“The fact that women have the intellectual capacity of rocket scientists, the biological capabilities of mothers, the learned and inherent talents of nurturers, and the socially imposed responsibilities of domestic managers, does not mean these pieces will fit neatly together at once.”
As Mother’s Day approaches, I decided to ask a few mothers what they REALLY wanted for Mother’s Day. Three things immediately surfaced. So, in addition to buying her flowers and chocolates, you might want to consider getting her the following. Not only will these things last much longer, they will improve her life significantly for many years to come.
She wants a house partner – not just a helper
Every mom wants a house husband. Not just some help around the house. Not just a guy who takes out the garbage. Although 70% of moms work outside the home, they still do the majority of domestic work. Not only do women feel obliged to do it, but men continue to assume that domestic work is primarily the responsibility of mothers (or low-paid female housekeepers). And moms do this work for no money, status or recognition. And when they ask for help, they are often called nags.
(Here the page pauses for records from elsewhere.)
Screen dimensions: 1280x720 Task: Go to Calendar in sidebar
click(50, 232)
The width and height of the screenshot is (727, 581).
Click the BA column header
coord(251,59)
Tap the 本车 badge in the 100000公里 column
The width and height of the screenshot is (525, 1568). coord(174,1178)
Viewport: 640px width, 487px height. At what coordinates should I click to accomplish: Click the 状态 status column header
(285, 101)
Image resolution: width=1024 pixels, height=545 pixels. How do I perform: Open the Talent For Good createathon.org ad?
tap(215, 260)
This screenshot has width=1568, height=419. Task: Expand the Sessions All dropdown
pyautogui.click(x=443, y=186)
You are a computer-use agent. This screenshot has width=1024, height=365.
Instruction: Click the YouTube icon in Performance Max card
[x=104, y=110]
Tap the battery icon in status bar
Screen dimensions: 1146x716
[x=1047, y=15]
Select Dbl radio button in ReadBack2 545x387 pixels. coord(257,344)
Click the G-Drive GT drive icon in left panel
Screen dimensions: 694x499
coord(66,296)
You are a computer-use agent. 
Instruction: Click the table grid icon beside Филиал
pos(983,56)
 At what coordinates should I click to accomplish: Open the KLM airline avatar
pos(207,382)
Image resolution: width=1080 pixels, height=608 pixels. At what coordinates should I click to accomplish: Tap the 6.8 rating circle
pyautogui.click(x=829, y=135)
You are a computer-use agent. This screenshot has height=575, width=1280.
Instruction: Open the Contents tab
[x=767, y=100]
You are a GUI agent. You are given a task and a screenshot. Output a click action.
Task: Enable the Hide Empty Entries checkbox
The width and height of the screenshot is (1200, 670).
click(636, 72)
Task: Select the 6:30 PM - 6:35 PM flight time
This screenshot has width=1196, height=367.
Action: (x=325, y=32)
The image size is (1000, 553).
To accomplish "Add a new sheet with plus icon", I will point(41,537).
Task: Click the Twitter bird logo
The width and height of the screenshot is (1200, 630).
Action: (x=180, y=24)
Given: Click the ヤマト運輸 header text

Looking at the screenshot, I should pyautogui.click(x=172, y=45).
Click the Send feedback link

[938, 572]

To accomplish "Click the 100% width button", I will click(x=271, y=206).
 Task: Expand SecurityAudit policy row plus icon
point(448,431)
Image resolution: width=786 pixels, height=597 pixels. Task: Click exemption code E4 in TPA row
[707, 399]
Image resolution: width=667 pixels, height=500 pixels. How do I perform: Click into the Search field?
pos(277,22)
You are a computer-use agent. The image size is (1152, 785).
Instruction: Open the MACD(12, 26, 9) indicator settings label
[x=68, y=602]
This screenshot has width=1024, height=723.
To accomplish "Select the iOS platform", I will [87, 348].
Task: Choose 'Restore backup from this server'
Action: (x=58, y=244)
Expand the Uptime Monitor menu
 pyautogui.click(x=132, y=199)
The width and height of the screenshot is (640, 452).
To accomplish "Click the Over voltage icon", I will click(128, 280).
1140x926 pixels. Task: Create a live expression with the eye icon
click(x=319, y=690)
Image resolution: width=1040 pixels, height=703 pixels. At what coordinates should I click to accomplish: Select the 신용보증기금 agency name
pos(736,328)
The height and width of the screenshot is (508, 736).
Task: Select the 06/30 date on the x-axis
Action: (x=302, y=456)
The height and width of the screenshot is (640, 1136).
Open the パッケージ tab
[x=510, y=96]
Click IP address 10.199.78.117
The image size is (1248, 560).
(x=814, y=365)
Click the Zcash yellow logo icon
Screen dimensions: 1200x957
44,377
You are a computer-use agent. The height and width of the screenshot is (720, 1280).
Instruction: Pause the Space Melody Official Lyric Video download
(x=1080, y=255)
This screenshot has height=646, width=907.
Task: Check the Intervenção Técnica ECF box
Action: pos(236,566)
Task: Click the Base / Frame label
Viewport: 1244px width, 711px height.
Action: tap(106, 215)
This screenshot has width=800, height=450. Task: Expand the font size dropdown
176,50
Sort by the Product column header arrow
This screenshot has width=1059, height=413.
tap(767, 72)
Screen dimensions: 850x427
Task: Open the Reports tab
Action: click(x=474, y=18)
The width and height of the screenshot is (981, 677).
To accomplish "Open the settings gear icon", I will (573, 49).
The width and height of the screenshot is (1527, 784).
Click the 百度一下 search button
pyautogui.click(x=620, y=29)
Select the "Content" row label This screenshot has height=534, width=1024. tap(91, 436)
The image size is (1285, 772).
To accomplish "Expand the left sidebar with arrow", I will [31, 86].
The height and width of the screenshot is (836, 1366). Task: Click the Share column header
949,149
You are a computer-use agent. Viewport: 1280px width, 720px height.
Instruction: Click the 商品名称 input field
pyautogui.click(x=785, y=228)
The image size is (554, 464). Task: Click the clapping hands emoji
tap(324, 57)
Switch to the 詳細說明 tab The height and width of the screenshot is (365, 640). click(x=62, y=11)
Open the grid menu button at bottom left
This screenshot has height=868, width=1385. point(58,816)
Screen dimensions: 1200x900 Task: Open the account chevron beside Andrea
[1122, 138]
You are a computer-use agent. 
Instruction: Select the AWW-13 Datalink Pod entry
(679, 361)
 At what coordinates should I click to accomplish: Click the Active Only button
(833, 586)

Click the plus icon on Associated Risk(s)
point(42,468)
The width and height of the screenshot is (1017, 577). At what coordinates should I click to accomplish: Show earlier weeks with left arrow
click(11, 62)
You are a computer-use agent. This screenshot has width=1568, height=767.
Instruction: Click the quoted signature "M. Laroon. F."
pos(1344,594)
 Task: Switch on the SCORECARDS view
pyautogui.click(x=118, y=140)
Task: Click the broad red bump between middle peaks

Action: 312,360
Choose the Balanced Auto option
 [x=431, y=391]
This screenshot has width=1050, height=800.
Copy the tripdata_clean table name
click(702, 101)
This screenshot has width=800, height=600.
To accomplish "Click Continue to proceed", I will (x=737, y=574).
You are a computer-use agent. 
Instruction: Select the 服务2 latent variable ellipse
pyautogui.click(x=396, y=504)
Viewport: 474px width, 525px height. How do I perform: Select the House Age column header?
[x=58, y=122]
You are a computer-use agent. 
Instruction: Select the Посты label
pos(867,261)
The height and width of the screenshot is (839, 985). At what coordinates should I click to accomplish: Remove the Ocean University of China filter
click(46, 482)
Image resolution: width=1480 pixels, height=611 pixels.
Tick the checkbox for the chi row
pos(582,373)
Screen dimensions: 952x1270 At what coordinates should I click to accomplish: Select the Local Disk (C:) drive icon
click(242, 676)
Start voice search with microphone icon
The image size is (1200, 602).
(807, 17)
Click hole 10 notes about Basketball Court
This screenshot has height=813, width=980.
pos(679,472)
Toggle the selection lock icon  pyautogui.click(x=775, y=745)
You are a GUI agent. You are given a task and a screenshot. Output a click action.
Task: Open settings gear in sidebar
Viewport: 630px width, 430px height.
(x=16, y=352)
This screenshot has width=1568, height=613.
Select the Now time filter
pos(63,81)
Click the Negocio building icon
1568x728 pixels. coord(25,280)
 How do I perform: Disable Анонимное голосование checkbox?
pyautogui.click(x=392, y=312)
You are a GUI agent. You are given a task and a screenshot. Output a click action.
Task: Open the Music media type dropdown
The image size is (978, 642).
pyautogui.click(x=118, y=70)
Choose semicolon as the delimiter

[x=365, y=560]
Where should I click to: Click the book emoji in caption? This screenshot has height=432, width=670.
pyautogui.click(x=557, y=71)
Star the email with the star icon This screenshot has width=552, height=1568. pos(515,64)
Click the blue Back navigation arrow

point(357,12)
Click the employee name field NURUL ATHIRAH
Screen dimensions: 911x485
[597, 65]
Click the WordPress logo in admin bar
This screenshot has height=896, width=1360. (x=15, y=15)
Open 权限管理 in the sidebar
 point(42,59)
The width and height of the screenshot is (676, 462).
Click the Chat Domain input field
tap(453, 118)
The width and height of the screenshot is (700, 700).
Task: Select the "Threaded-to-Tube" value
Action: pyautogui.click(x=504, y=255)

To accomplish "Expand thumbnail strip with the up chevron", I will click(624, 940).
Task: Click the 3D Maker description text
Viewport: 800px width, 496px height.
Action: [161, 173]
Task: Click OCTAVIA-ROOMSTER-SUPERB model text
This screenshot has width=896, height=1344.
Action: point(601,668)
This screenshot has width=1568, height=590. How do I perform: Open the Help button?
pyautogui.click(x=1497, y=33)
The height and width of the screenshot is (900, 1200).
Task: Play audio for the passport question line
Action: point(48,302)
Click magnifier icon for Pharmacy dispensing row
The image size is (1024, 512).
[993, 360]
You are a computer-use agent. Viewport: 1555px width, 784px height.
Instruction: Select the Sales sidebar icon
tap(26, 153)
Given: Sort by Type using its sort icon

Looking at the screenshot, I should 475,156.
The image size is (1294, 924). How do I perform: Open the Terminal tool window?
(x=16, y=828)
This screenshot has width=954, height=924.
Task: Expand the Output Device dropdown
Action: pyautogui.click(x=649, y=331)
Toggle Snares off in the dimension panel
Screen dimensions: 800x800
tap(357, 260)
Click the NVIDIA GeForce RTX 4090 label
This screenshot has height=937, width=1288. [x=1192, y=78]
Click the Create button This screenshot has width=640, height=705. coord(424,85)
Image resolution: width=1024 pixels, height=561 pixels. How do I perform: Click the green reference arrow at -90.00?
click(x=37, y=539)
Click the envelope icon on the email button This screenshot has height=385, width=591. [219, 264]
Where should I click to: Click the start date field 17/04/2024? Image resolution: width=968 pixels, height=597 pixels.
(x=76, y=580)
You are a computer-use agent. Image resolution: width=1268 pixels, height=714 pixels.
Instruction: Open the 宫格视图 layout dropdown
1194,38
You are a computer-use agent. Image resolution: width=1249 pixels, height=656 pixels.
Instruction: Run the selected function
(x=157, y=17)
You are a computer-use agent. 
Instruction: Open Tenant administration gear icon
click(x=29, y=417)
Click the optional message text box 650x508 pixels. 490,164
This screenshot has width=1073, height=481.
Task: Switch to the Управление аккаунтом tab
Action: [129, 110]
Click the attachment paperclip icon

Although men are quite able to contribute, they often choose not to. Why? There are four main reasons. According to a recent survey most men think that the division of work is fair when a woman does two-thirds and the man does one-third (go figure!). Many men also think that being a “bread winner” is enough – even when their partner earns more than him. Others do not consider cleaning house a “manly” thing to do and finally, many men work in workplaces that are notoriously structured in a way that makes it difficult to have the energy or time left for family responsibilities (e.g. 24/7 with lots of travel). All this must change if we truly care about mothers.
She wants a father for her kids – not just a baby sitter
The biggest gift you can ever give a mom is peace of mind. And the fastest way to do this is by helping her raise her children. Not just babysit them. Although most moms have careers, they still carry the bulk of child responsibilities. Moms need partners who will nurture their children just as much as they do. This means knowing what size shoe kids wear, who their teachers are and taking them to the dentist in the middle of the day. It means knowing their favorite foods, and preparing them over and over! It means being there when they are being bullied at school. And planning for adventures that you can do all together, so they love being with you and don’t rely totally on mom to do everything. It’s not just about helping mom; it’s about being a true partner in raising your children and giving your kids a deeply loving and supportive relationship that will last long after they are adults.
She wants an intimate lover – not just sex
Although we talk a lot about sex, we rarely talk about intimacy. Yet intimacy is exactly what mothers crave. They want to be held tenderly, nurtured and cared for. They want to be touched gently and spoken to in a loving way. They want a partner who can sit with them when they are hurting, exhausted or frustrated. They want someone to sooth their pain and talk about feelings (yes feelings!). They want to feel honored and admired by their partner – not just respected. They want others to ask for their opinion. They want to be seen and heard. Most of all they want to be loved. Every day of the year!